[Set problem]
Please count the lines in the data below that contain the string "arrow", treating uppercase and lowercase as different, and reply with only the number.

[Word and element pointing entries]
########################################

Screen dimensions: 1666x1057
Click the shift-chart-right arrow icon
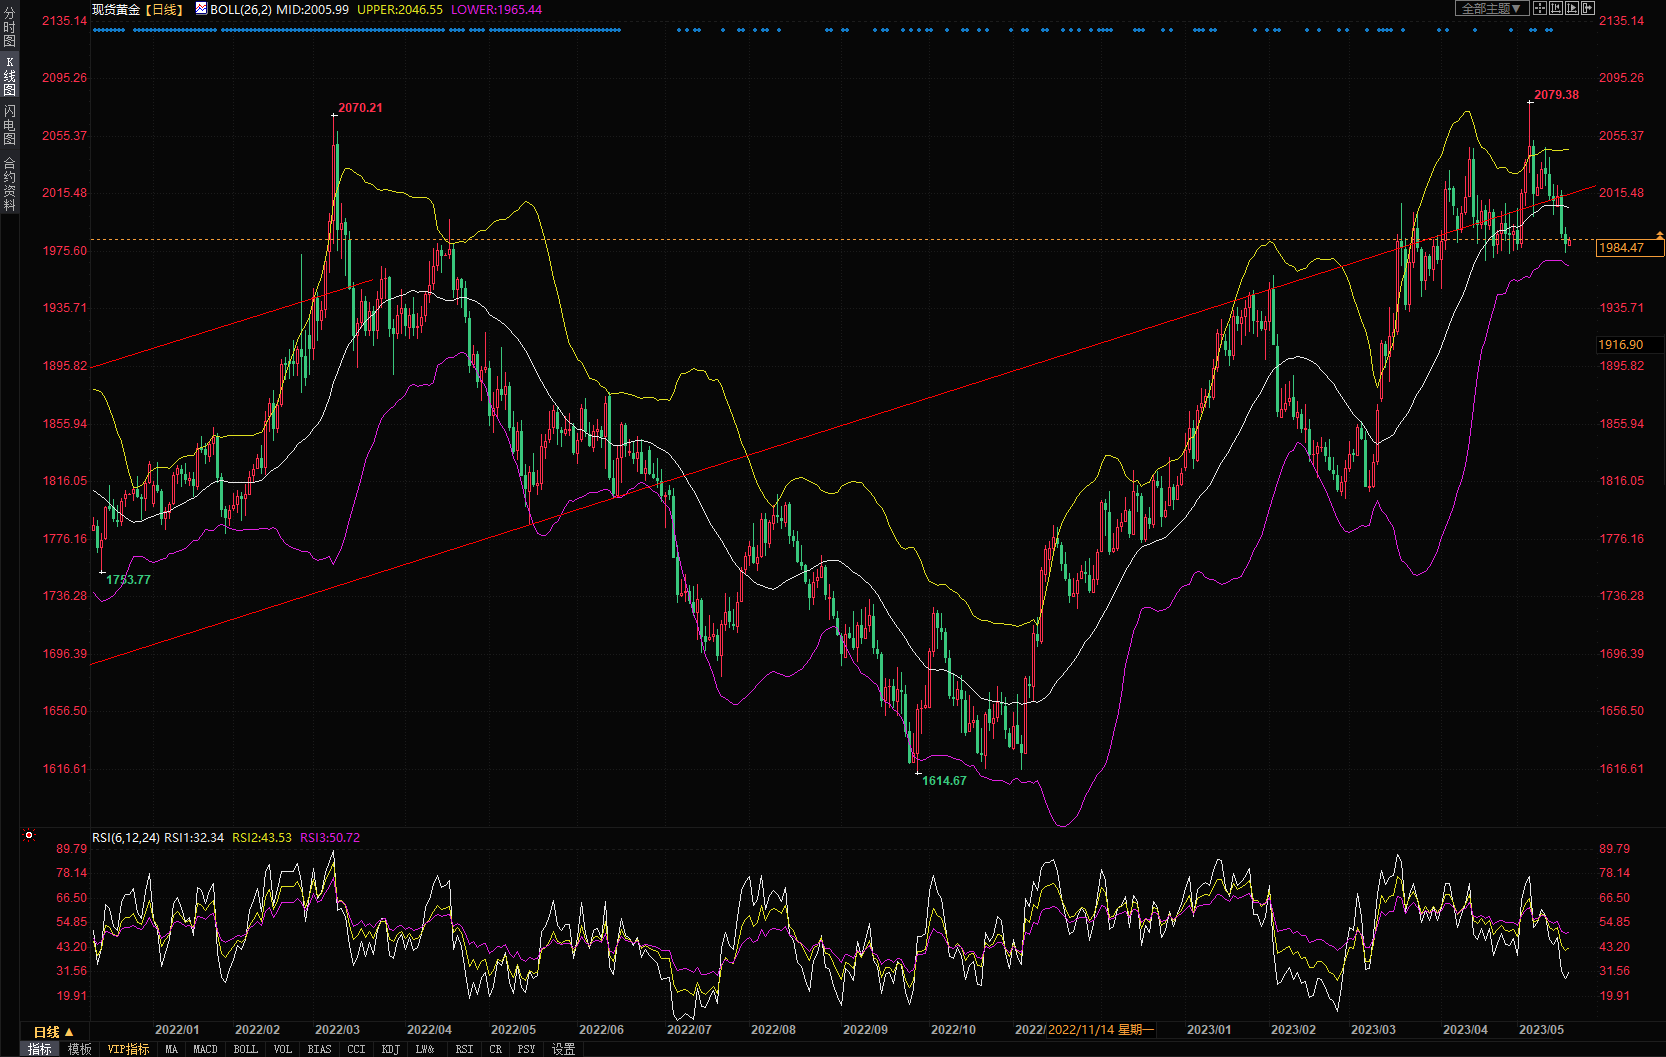coord(1588,8)
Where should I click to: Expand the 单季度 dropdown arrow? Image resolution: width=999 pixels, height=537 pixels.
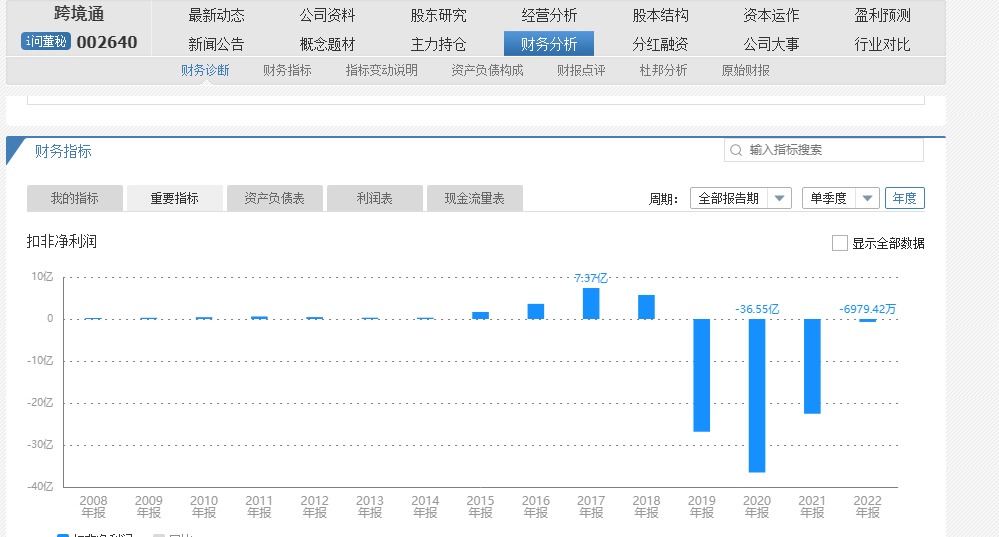coord(866,198)
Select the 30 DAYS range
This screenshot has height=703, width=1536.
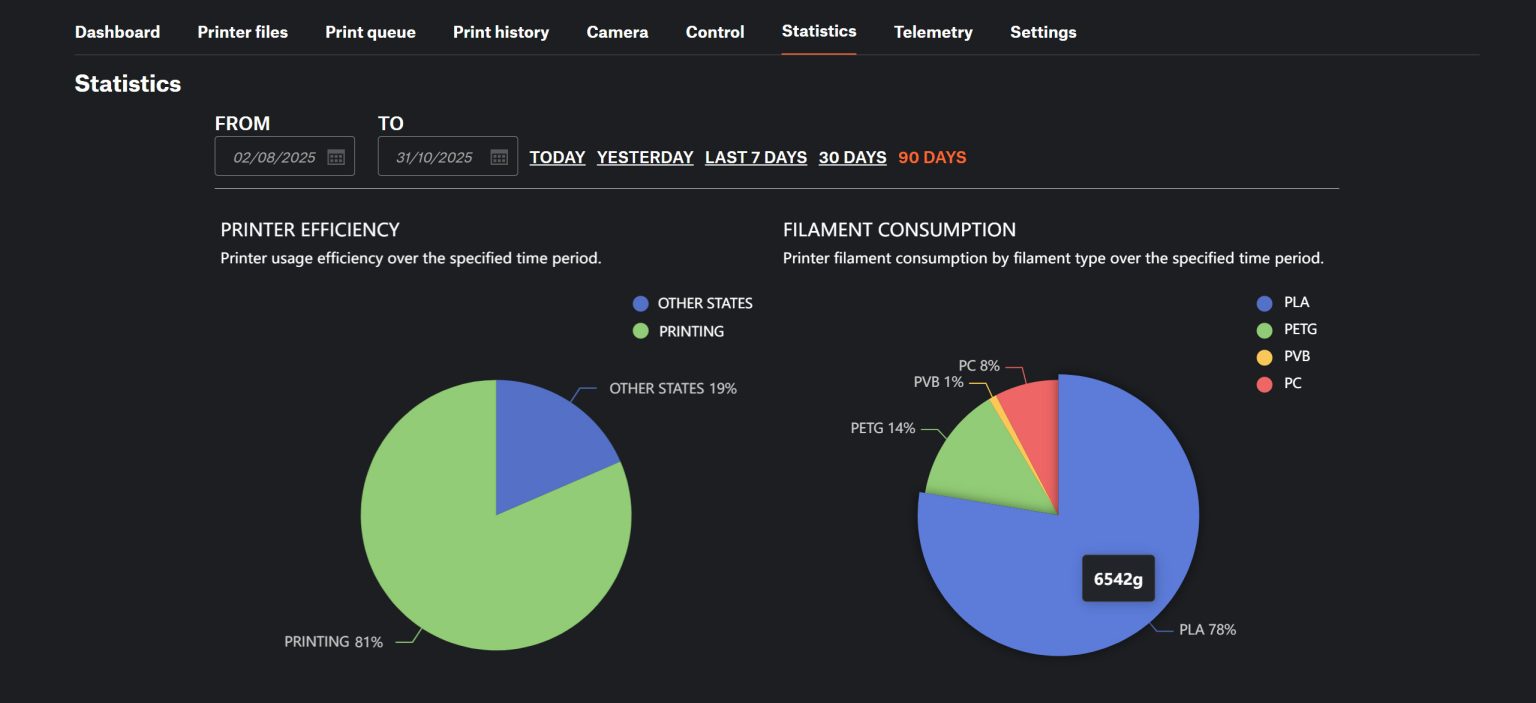tap(852, 157)
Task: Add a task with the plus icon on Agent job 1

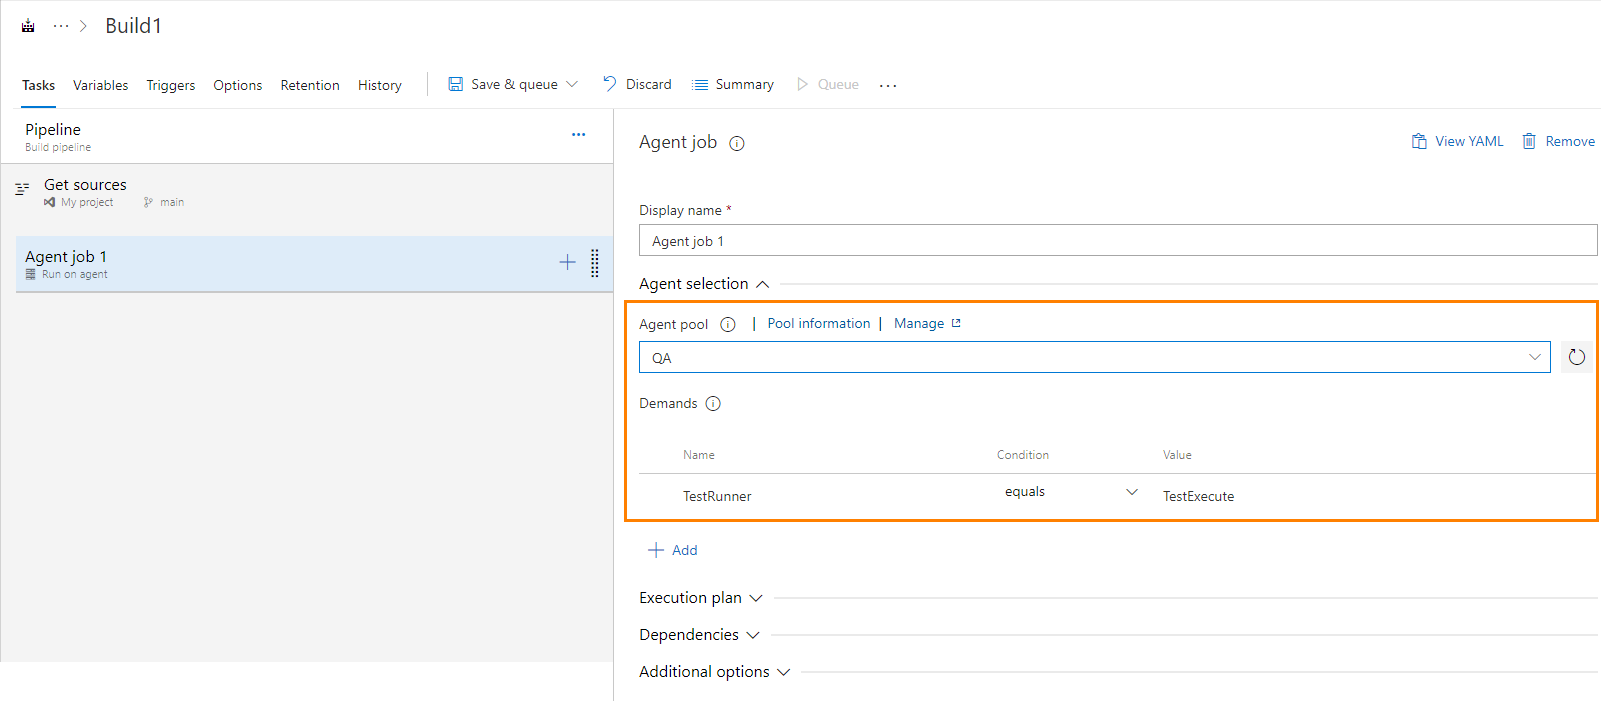Action: (567, 262)
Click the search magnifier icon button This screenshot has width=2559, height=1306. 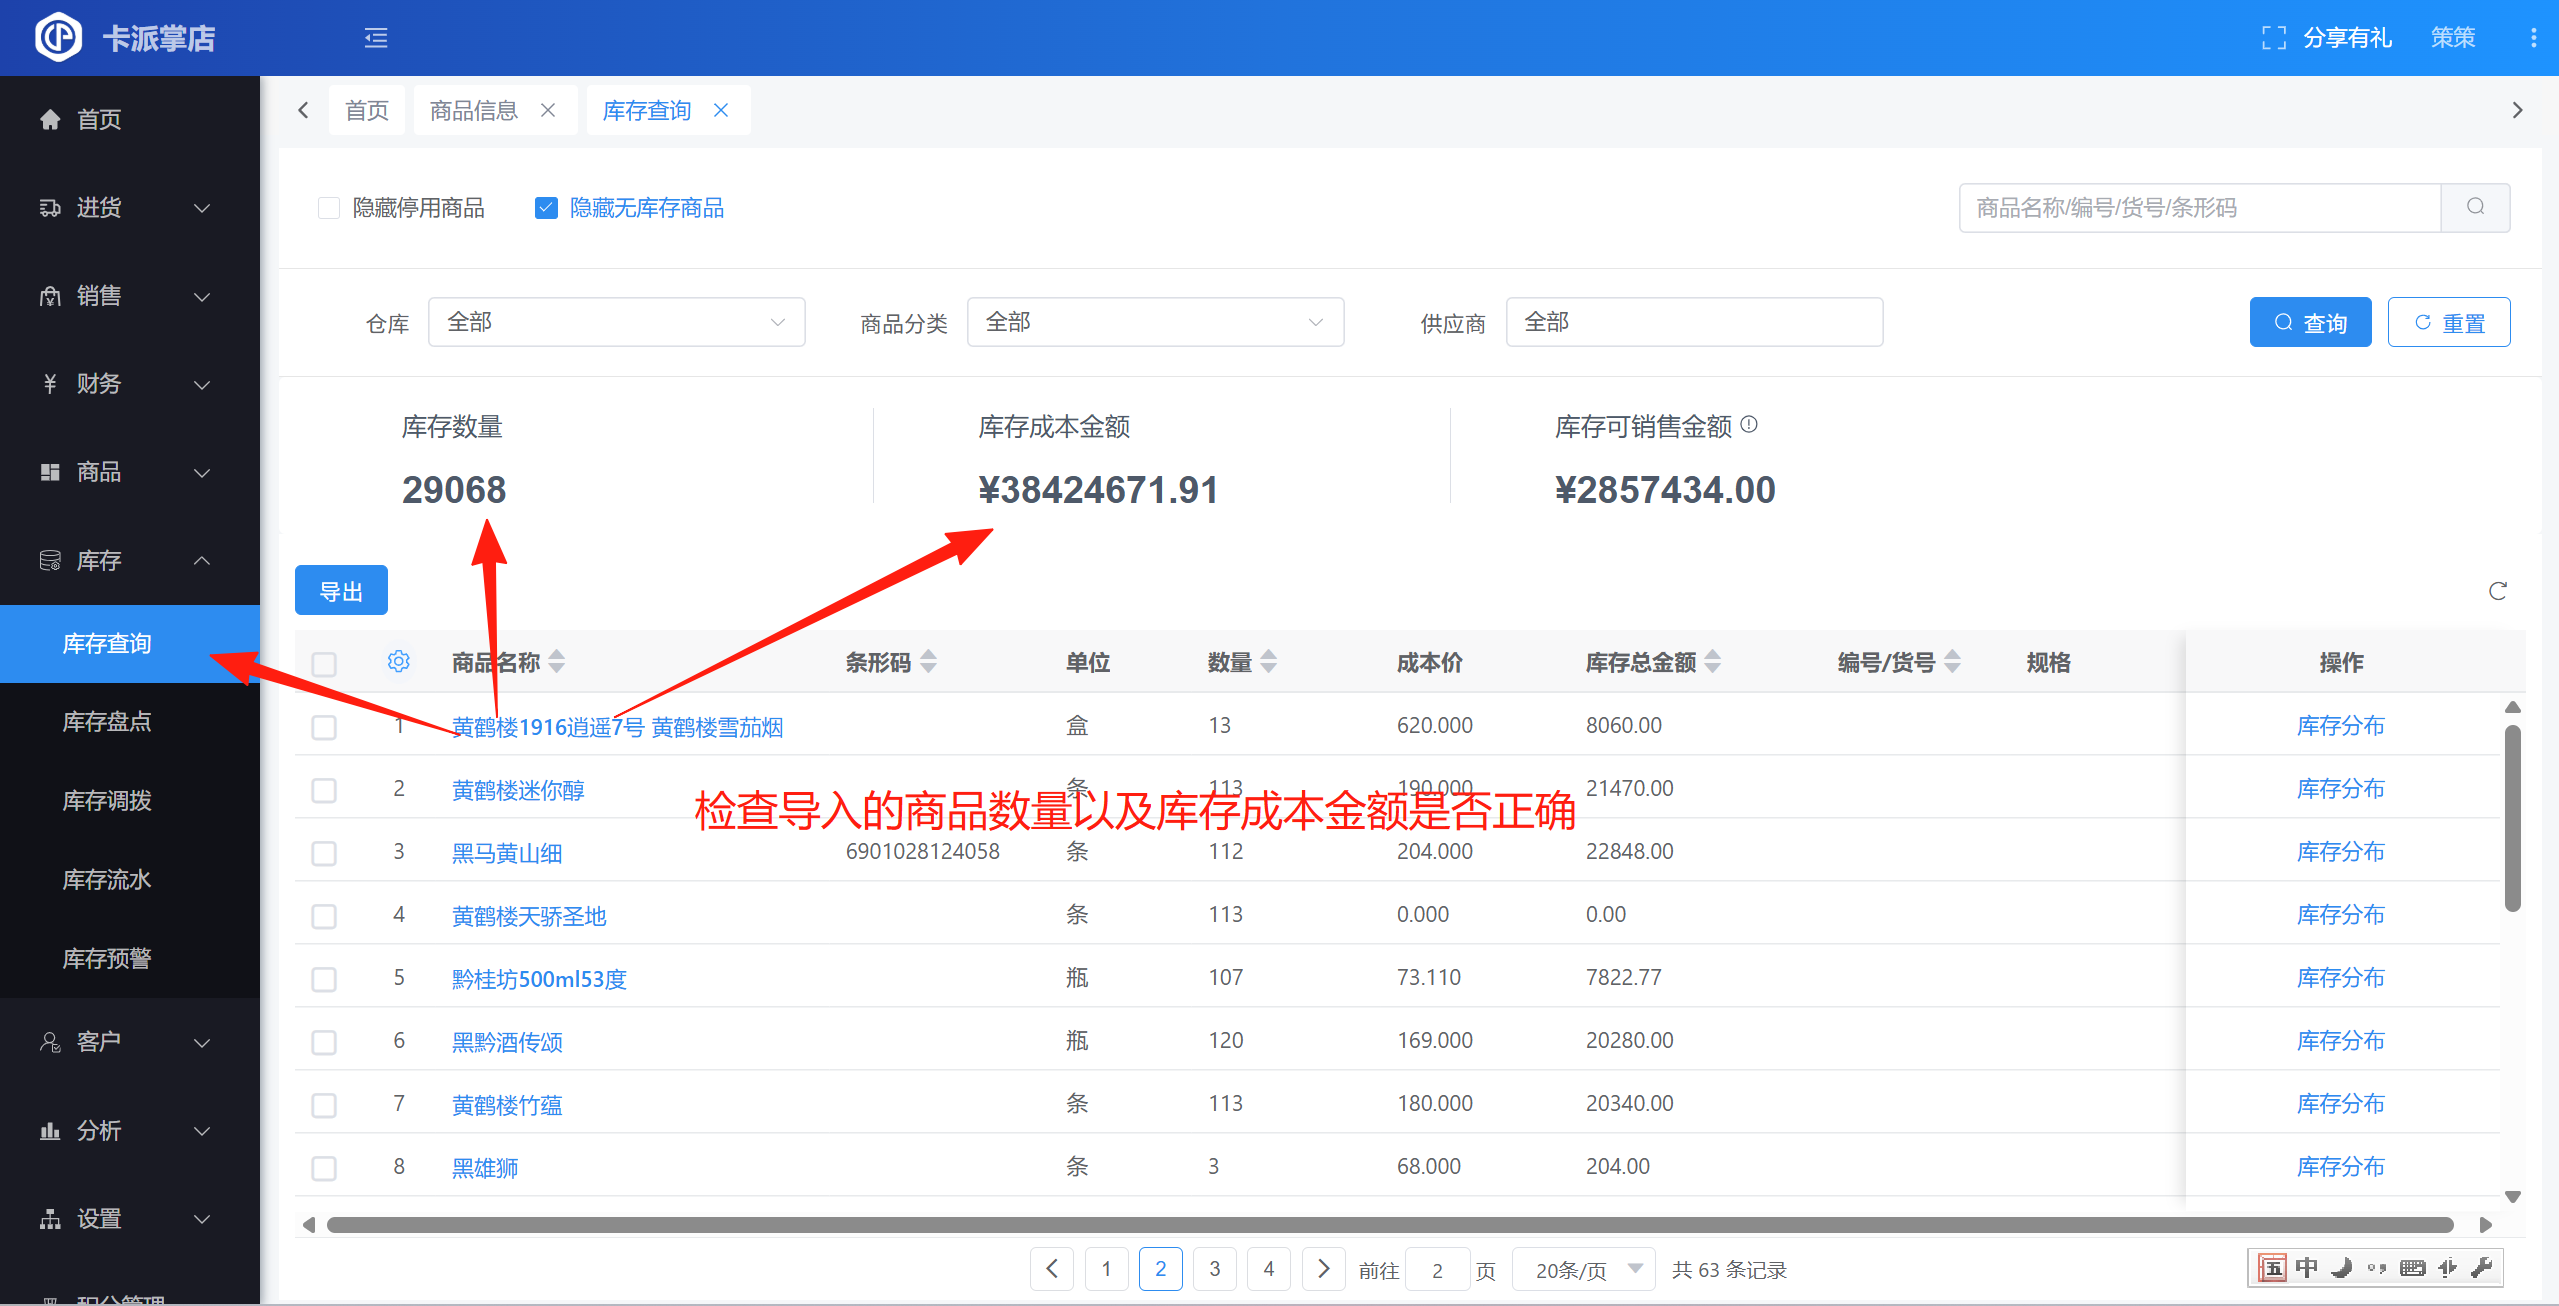(x=2475, y=207)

########################################

[Result of this task]
2